Graphs

A* Search

Dijkstra with a sense of direction: a heuristic pulls the search toward the goal, so it settles a fraction of the cells.

Same weighted terrain as Dijkstra. The blue settled region now stretches toward the target instead of spreading evenly; the green path is still optimal.

What you're seeing

This is Dijkstra's algorithm with one addition: a heuristic that estimates how far each cell still is from the target. The frontier is ordered not by cost-so-far alone, but by f = g + h — known cost plus estimated remaining cost. The effect is dramatic: instead of a roughly circular settled region, the blue blob elongates toward the target, ignoring cells that lead away from it. The readout shows the punchline — A* settles a small fraction of the cells Dijkstra needs, yet finds the very same optimal path.

The rule

a_star(source, target):
    g[source] = 0
    PQ keyed by f(n) = g[n] + h(n)        # h = estimated cost to target
    while PQ not empty:
        u = PQ.extract_min()              # smallest f
        if u == target: done
        for each neighbor v of u:
            if g[u] + weight(v) < g[v]:
                g[v] = g[u] + weight(v); parent[v] = u

With h ≡ 0 this is exactly Dijkstra. Here h is the Manhattan distance to the target times the cheapest possible terrain cost — a true lower bound on what's left to pay.

The invariant

The heuristic must be admissible: h(n) never over-estimates the true remaining cost to the target. Under that condition A* is optimal — the first time it extracts the target, g[target] is the true minimum cost. The reason: if the target were extracted with an inflated cost g* > optimal, then some node n on a genuine optimal path is still in the queue with f(n) = g(n) + h(n) ≤ g(n) + (\text{true remaining}) = \text{optimal} < g*, so n — not the target — would have been extracted first. Contradiction. The heuristic only reorders exploration toward the goal; because it can't overshoot, it can't make A* settle for a worse path. Push h beyond admissible (weighted A*) and you explore even less, but the optimality guarantee is gone.

The cost

Worst caseIn practice Cells settledO(V) (= Dijkstra)≪ V (goal-directed) TimeO((V+E) log V)
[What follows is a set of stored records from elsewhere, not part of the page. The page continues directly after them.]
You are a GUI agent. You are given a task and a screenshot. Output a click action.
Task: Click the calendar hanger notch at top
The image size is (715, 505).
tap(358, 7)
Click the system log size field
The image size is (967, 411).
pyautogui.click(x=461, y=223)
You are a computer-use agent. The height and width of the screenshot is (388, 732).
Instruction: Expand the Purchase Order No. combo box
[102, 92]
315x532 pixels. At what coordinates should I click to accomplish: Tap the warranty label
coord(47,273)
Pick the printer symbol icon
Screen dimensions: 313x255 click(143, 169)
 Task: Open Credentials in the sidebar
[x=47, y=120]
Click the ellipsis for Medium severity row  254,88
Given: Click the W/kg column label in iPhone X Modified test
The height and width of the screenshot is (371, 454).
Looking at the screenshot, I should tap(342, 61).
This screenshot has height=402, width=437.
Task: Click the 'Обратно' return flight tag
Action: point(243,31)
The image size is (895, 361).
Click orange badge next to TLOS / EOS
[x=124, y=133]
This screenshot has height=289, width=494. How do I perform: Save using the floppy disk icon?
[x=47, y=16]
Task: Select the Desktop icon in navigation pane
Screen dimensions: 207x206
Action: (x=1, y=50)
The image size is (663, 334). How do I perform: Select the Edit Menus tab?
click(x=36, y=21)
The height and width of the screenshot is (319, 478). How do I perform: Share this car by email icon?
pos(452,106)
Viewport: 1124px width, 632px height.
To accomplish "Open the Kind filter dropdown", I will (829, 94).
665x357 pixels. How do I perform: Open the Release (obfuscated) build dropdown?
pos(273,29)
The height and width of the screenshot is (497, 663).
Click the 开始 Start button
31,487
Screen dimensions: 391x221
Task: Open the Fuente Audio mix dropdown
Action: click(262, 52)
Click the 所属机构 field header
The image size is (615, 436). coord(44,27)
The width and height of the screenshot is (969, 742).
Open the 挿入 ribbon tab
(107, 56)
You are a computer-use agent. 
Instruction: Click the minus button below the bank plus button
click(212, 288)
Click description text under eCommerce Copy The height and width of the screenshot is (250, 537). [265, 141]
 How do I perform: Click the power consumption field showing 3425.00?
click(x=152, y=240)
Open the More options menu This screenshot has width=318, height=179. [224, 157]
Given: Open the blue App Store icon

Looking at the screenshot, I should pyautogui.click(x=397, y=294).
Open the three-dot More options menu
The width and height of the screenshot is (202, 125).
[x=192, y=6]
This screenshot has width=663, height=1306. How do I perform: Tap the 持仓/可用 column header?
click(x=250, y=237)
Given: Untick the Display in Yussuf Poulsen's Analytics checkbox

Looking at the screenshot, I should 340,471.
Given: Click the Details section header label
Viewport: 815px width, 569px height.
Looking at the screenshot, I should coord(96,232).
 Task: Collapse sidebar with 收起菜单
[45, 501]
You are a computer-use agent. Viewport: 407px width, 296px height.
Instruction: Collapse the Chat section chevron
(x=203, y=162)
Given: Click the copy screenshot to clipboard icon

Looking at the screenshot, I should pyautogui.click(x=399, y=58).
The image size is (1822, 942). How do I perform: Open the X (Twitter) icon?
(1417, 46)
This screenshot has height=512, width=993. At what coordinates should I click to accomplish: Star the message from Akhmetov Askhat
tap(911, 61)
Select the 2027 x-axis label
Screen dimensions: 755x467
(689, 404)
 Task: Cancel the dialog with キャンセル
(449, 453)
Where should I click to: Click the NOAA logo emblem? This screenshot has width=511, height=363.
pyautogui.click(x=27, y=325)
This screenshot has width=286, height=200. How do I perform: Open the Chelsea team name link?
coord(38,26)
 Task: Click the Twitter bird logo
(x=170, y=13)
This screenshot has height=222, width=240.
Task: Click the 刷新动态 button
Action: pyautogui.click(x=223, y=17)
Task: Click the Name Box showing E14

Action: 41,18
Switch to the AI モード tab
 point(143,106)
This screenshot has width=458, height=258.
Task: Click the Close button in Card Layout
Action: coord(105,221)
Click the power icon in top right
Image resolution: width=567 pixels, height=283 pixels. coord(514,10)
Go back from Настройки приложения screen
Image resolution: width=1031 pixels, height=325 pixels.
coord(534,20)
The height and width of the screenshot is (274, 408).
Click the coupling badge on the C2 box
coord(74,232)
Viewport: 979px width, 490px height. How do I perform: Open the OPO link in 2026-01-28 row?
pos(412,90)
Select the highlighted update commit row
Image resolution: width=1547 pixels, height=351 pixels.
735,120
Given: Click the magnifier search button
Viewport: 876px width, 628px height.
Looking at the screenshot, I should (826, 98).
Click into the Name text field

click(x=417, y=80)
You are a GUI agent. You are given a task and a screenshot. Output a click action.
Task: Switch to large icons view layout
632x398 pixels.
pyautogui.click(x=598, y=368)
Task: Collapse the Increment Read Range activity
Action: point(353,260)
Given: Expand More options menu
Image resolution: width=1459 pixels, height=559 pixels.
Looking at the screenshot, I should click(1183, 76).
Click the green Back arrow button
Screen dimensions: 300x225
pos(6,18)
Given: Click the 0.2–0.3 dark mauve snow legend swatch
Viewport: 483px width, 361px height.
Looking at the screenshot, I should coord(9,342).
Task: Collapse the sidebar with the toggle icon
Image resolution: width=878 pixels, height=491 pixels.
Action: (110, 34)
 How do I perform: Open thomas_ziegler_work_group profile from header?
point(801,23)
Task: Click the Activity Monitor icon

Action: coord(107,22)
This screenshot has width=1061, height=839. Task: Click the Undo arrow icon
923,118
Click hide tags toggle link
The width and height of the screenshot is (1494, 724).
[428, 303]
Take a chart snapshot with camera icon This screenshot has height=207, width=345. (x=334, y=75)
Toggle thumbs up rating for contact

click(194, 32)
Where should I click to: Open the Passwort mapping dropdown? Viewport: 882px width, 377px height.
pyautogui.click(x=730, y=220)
The asymptotic worst case is Dijkstra's — a useless (h = 0) or adversarial heuristic settles everything. The whole value is in the average case: a good heuristic shrinks the explored region toward a corridor between source and target, often by orders of magnitude. The better (closer to the true remaining cost) the heuristic, the fewer cells; a perfect heuristic would walk straight down the optimal path. The readout's "A* settled N vs Dijkstra M" is that saving, live.

In the wild

A* is the default for goal-directed pathfinding: game and robotics navigation (grid and navmesh), GPS routing (with landmark / ALT heuristics, and combined with contraction hierarchies for continental scale), puzzle solving (the 15-puzzle and Rubik's cube with pattern-database heuristics), and planning. It was born from the Shakey robot project at SRI (Hart, Nilsson & Raphael, 1968). The art is the heuristic: admissible keeps it optimal; the tighter it hugs the true cost, the faster it runs — which is why so much effort goes into designing good ones.

Try this

Open Dijkstra in another tab on the same idea and compare the settled regions: Dijkstra fills a fat blob in every direction; A* sends a narrow tongue straight at the target. Then raise Terrain roughness — expensive terrain forces both to detour, and you can watch A* still commit toward the goal while respecting the cost.

References

  1. Hart, P. E., Nilsson, N. J. & Raphael, B. "A Formal Basis for the Heuristic Determination of Minimum Cost Paths." IEEE Trans. Systems Science and Cybernetics 4(2):100–107, 1968. The original A*.
  2. Cormen, Leiserson, Rivest & Stein. Introduction to Algorithms, 4th ed. (CLRS) — shortest paths and admissible heuristics. MIT Press, 2022.
  3. Russell, S. & Norvig, P. Artificial Intelligence: A Modern Approach, Ch. 3 (Informed Search) — admissibility, consistency, optimality.